1. THIS VIF IS SOLICITED BY MANAGEMENT OF THE COMPANY.

2. THIS VIF SHOULD BE READ IN CONJUNCTION WITH THE MEETING MATERIALS PRIOR TO VOTING.

  1. If you appoint the Management Nominees to vote your securities, they will vote in accordance with your instructions or, if no instructions are given, in accordance with the management voting recommendations highlighted for each resolution on the reverse. If you appoint someone else to vote your securities, they will also vote in accordance with your instructions or, if no instructions are given, as they in their discretion choose.

  2. Each security holder has the right to appoint a person other than the Management Nominees specified herein to represent them at the Meeting or any adjournment or postponement thereof.

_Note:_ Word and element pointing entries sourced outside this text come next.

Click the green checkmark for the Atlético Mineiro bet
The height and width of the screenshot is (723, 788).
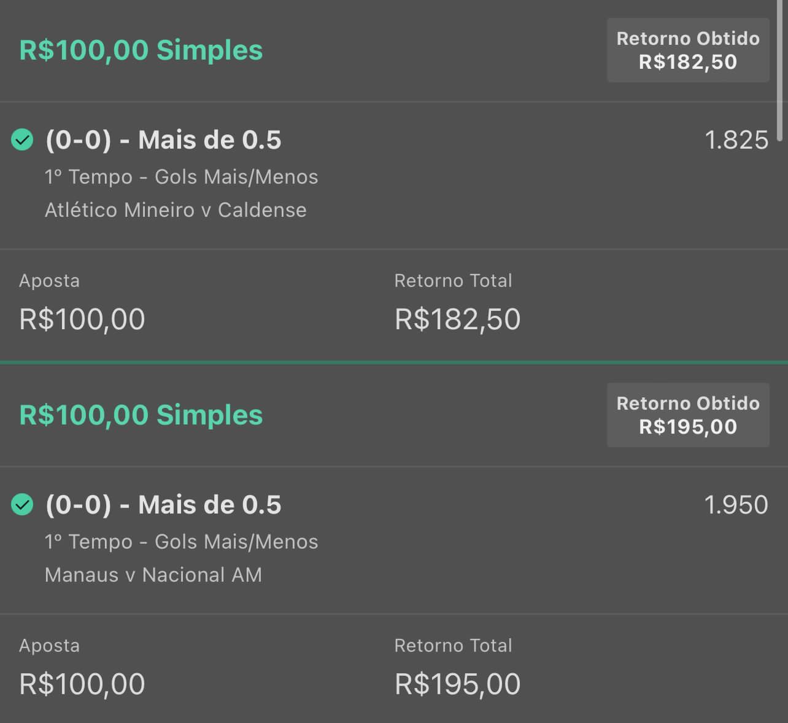click(x=22, y=140)
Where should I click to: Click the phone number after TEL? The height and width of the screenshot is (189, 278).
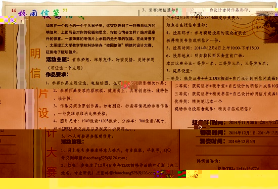[247, 168]
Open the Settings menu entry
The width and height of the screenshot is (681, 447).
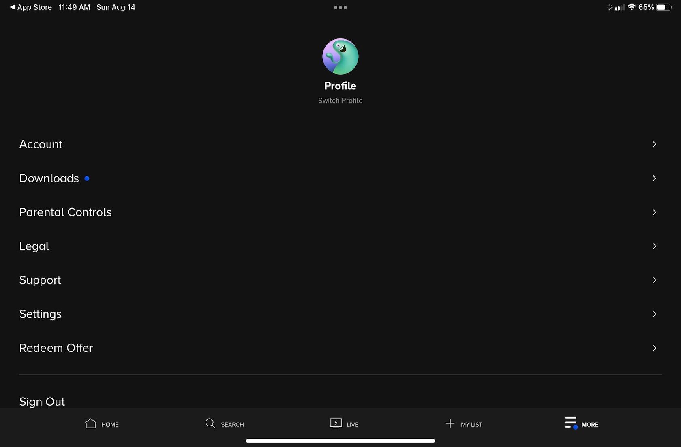point(340,314)
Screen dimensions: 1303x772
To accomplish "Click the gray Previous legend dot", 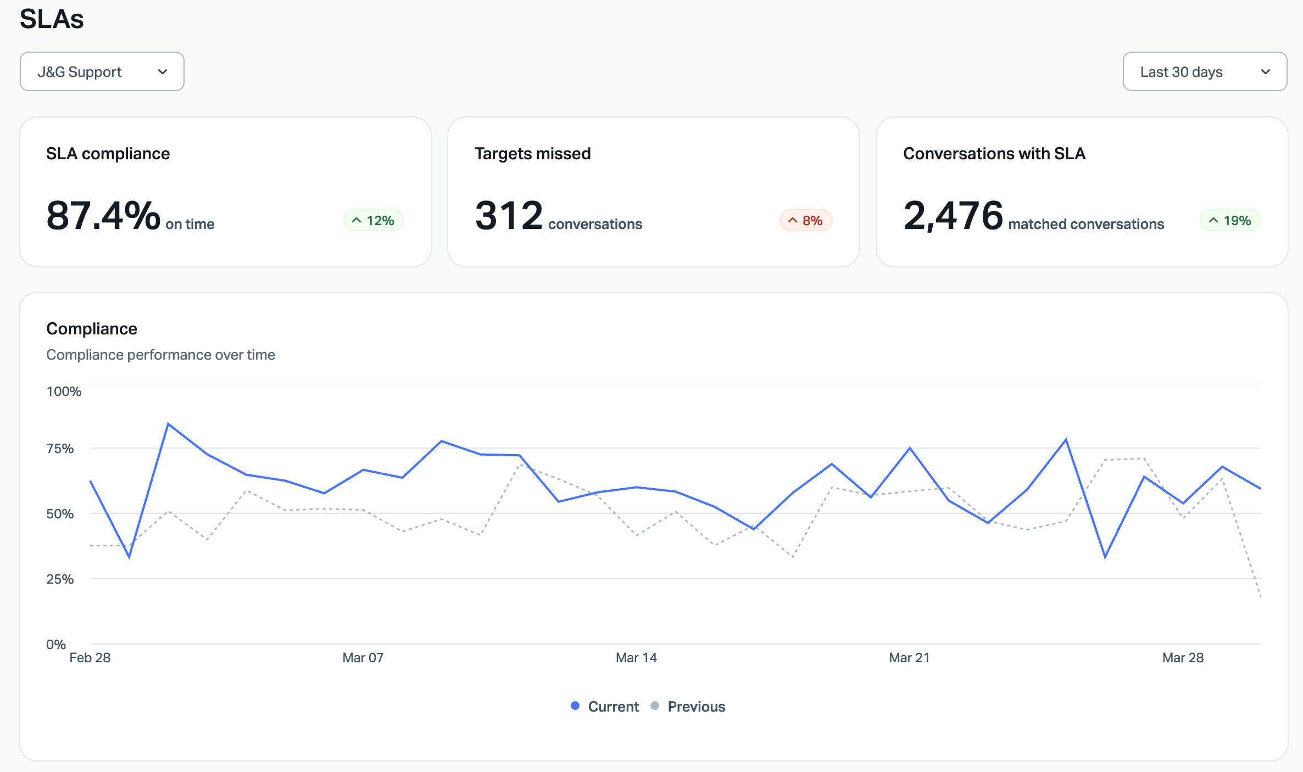I will tap(655, 706).
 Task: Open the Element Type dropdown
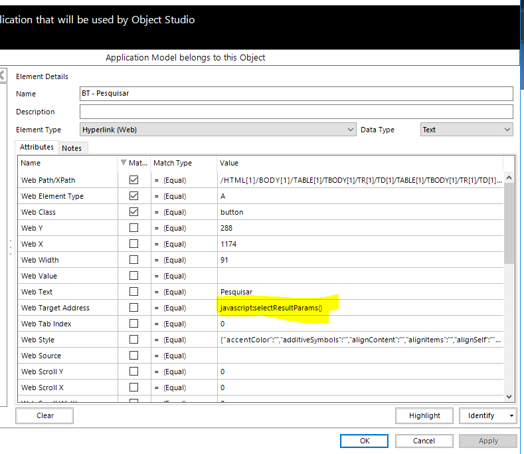(x=351, y=130)
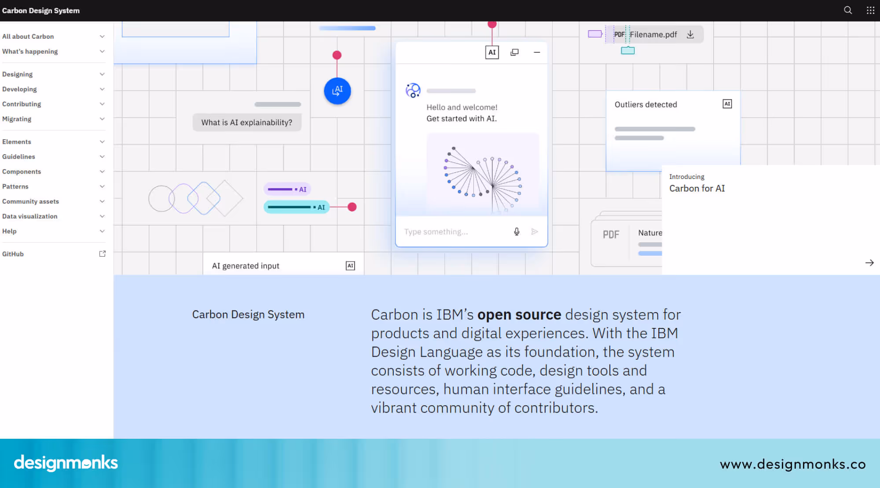The image size is (880, 488).
Task: Open the www.designmonks.co link
Action: 792,464
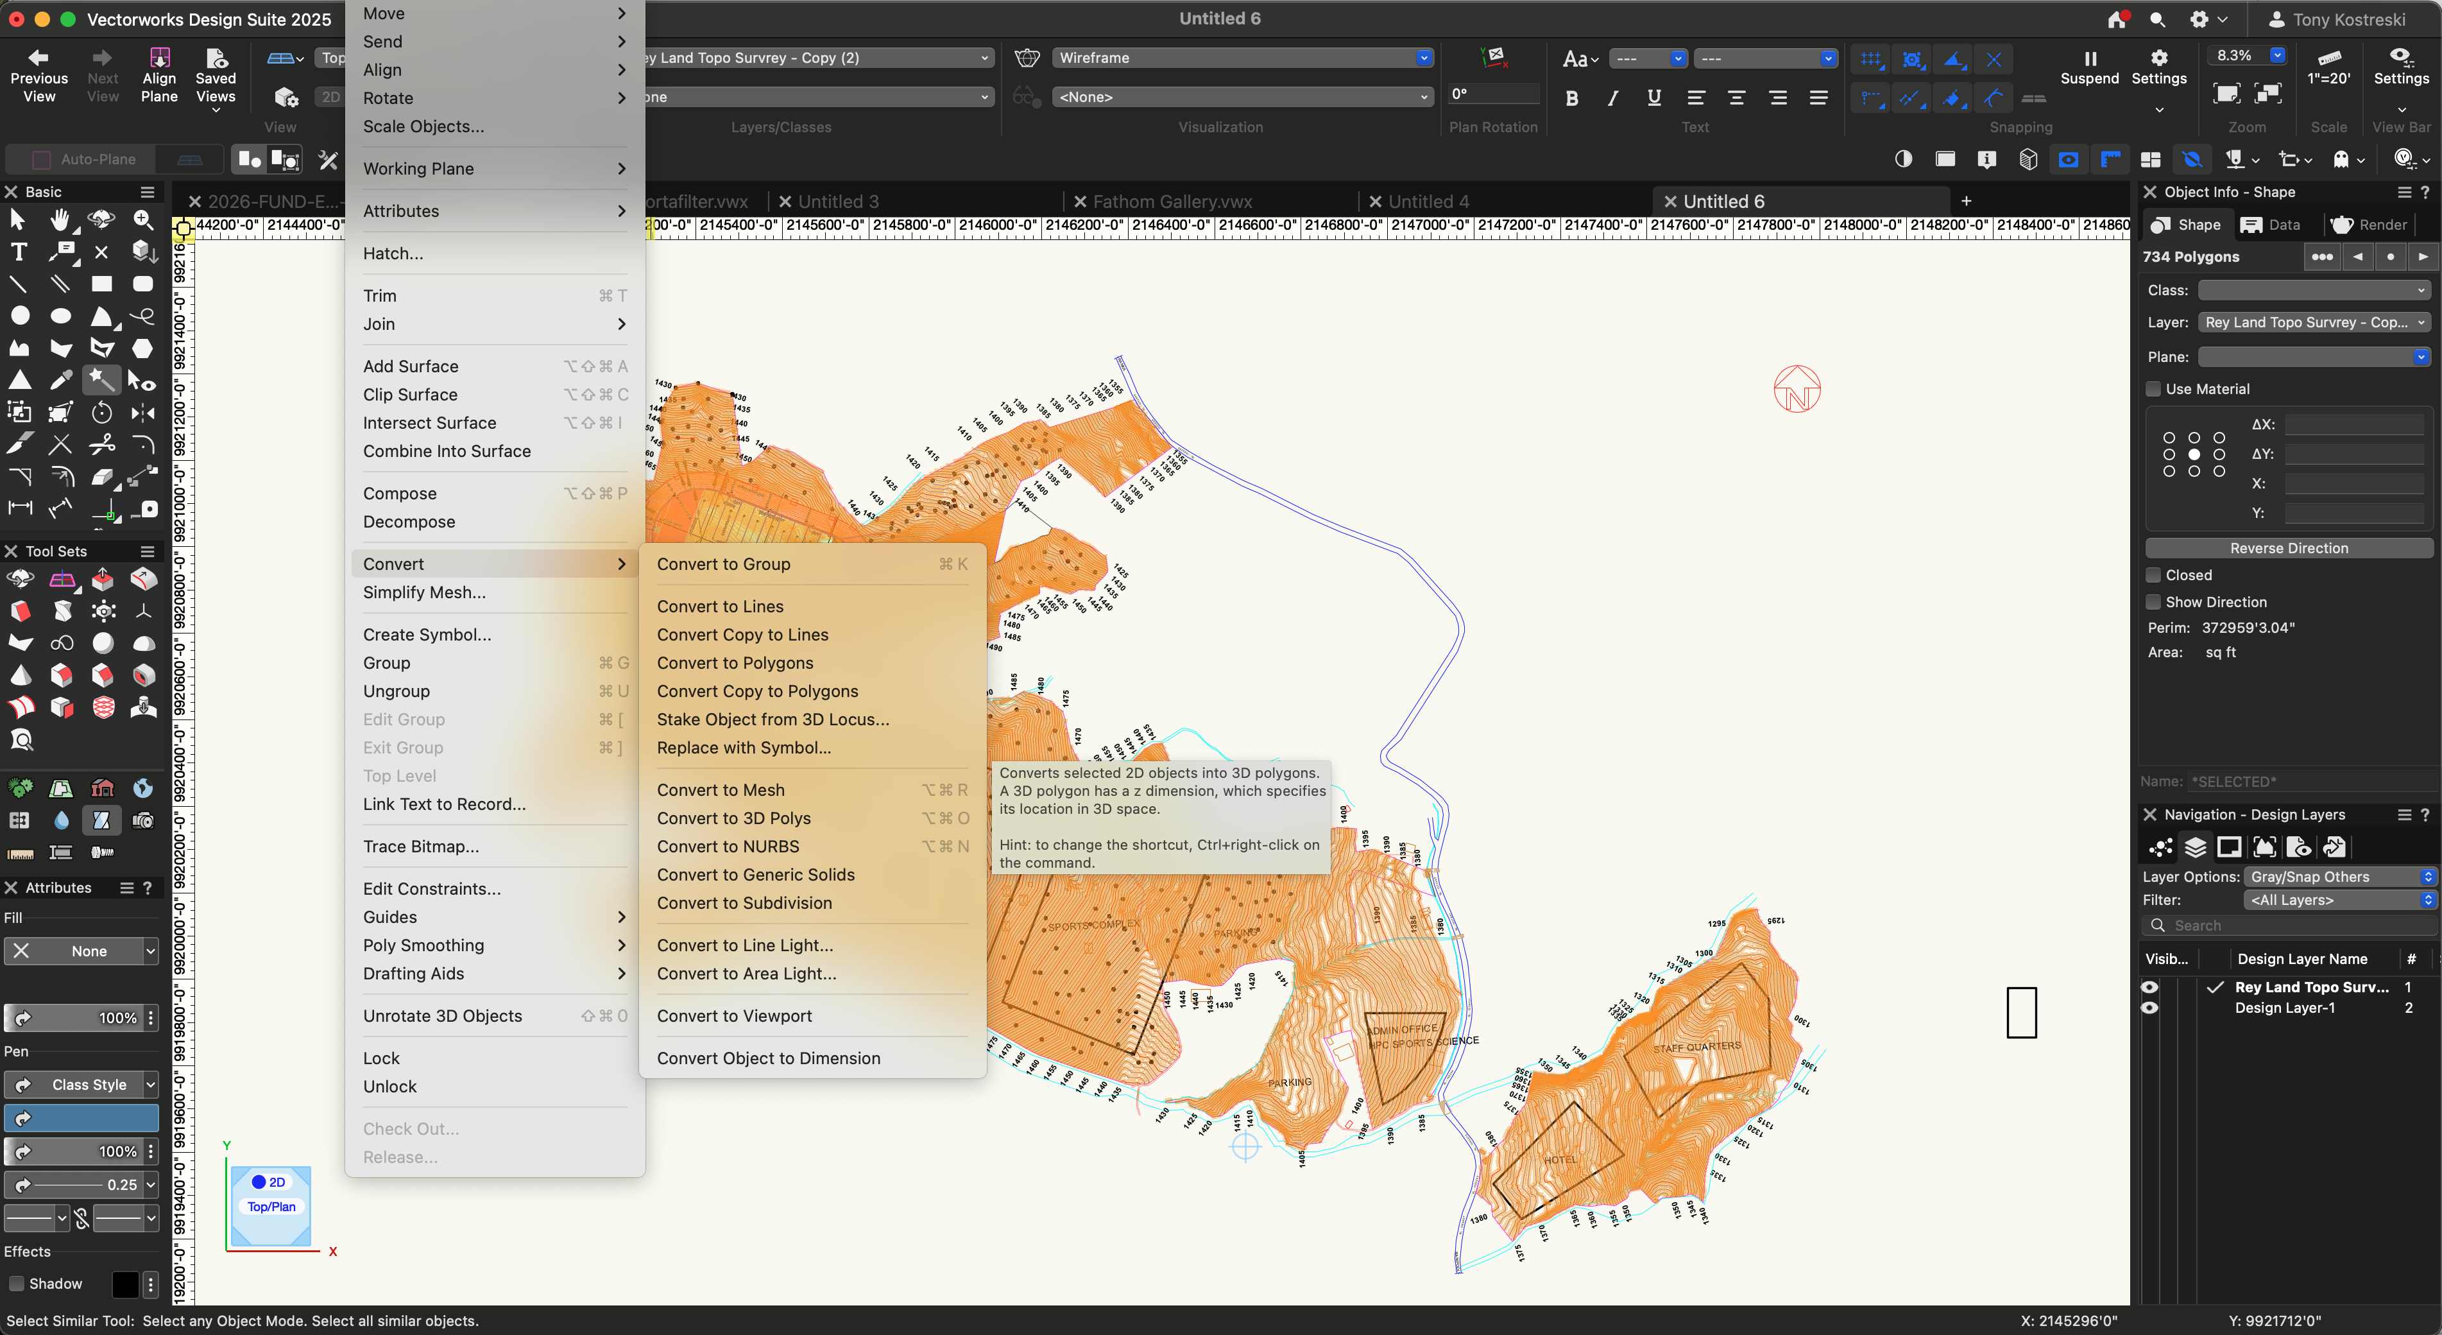Open the Wireframe render mode dropdown
2442x1335 pixels.
[x=1241, y=58]
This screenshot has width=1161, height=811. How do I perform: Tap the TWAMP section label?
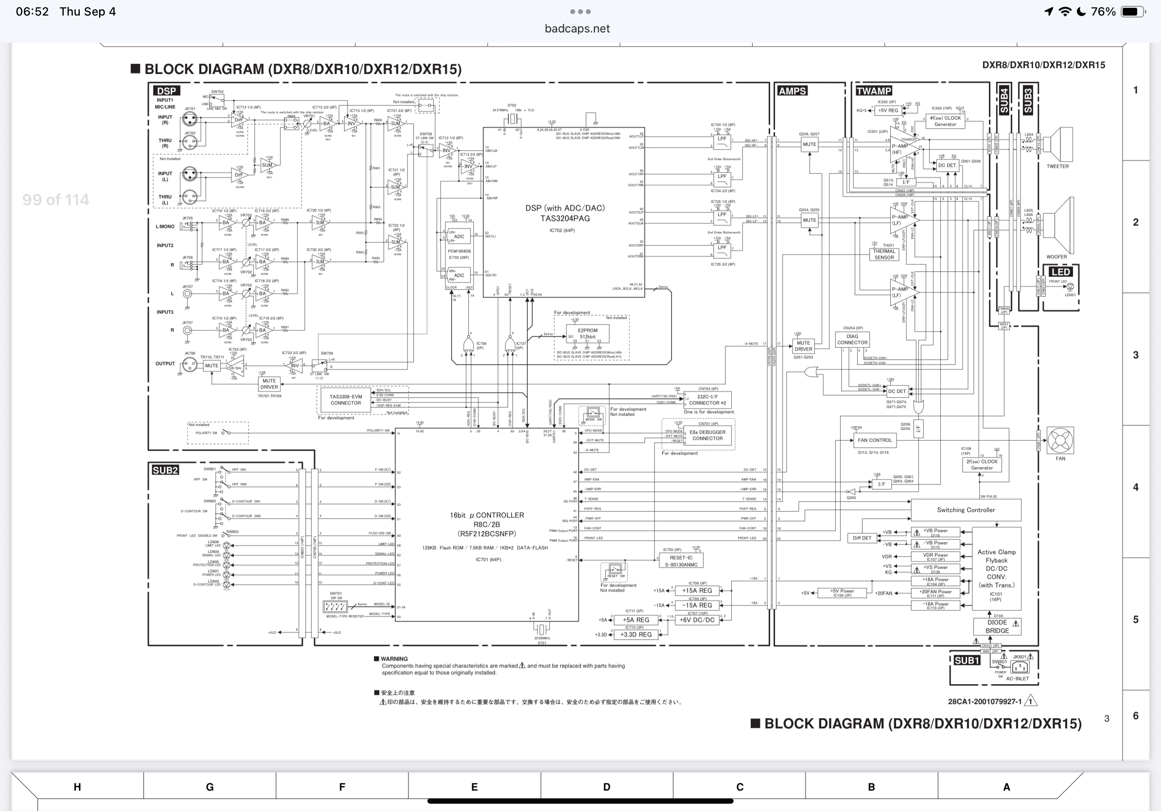[x=873, y=91]
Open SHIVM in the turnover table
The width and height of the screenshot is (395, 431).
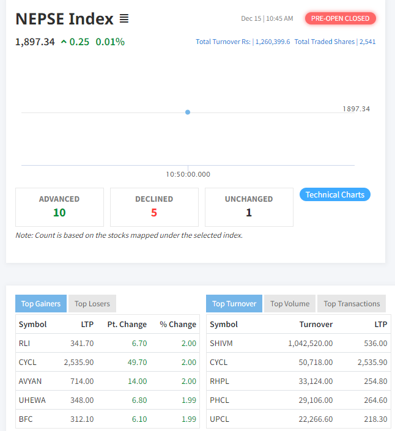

Such right may be exercised by inserting in the space labeled “ Please print appointee name ”, the name of the person to be appointed, who need not be a security holder of the Company.

  3. To be valid, this VIF should be signed in the exact manner as the name appears on the VIF. If the VIF is not dated, it is deemed to bear the date of its mailing to the security holders of the Company.

  4. To be valid, this VIF must be filed using one of the voting methods and must be received by Olympia Trust Company before the date noted on the reverse, or in the case of any adjournment or postponement of the Meeting not less than 48 hours (Saturdays, Sundays and holidays excepted) before the time of the adjourned or postponed meeting.

  5. Guidelines for proper execution of the VIF are available at www.stac.ca. Please refer to the proxy protocol.